20 de Outubro de 2025

O algodão brasileiro subiu à passarela da São Paulo Fashion Week (SPFW) com protagonismo renovado. O movimento Sou de Algodão, iniciativa da Associação Brasileira dos Produtores de Algodão (Abrapa), realizou o desfile “Trajetórias” em sua quarta participação no evento, celebrando a força de uma cadeia produtiva que conecta sustentabilidade, inovação e design.


Com 36 looks all black, o desfile destacou o percurso do algodão rastreável e certificado socioambientalmente, cultivado em 82 fazendas de seis estados brasileiros — Bahia, Goiás, Mato Grosso, Mato Grosso do Sul, Minas Gerais e Piauí. A coleção foi desenvolvida dentro do programa SouABR (Algodão Brasileiro Responsável), que assegura práticas de governança e responsabilidade ambiental e social em toda a cadeia produtiva.


“Você sabia que o Brasil é o terceiro maior produtor de algodão do mundo?”, questiona Silmara Ferraresi, gestora do movimento Sou de Algodão e diretora de Relações Institucionais da Abrapa, em entrevista exclusiva ao Times Brasil – Licenciado Exclusivo CNBC. “Na última safra, alcançamos o posto de maior exportador global de algodão e somos também o líder mundial em produção responsável. Metade de todo o algodão licenciado pela Veracoto vem de fazendas brasileiras.”


Ferraresi lembra ainda que a indústria têxtil nacional é a maior verticalizada do Ocidente e está entre as sete maiores do mundo. “Nosso setor é o segundo maior em transformação e geração de empregos no Brasil, com 1,34 milhão de postos diretos e 8 milhões indiretos, totalizando quase 10 milhões de pessoas envolvidas, sendo 60% mulheres. Isso mostra a relevância do algodão não apenas na moda, mas também na economia e na inclusão social.”

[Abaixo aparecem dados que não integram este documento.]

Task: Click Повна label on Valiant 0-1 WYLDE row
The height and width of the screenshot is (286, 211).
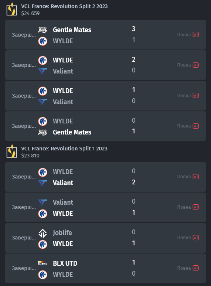Action: point(184,207)
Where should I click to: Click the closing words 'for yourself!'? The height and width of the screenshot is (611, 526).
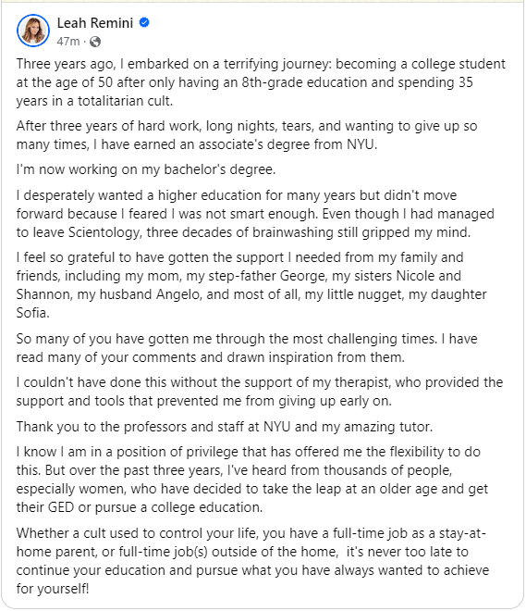point(53,589)
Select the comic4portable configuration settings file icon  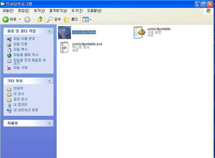click(x=139, y=32)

Para a executiva, o desfile simboliza uma conquista coletiva. “Em nosso quarto desfile na SPFW, a rastreabilidade do algodão brasileiro com certificação socioambiental assume o protagonismo. É uma trajetória que une produtores, indústrias e estilistas para mostrar que o futuro da moda é responsável e transparente”, afirma.


O desfile contou com tecidos desenvolvidos por seis indústrias têxteis brasileiras — Cataguases, RenauxView, Santana Textiles, Vicunha, Dalila e Fio Puro — representando todas as etapas da cadeia, da fiação à confecção. O conceito criativo e o styling foram assinados por Paulo Martinez, que escolheu o preto absoluto como metáfora de unidade: “O all black celebra a convergência de todas as cores e de todos os elos da cadeia. É um gesto de respeito e comemoração.”


Entre os nomes presentes na passarela estavam Alexandre Herchcovitch, Fernanda Yamamoto, Amapô, Weider Silveiro, ALUF e David Lee, cada um interpretando as infinitas possibilidades do algodão de forma única e autoral.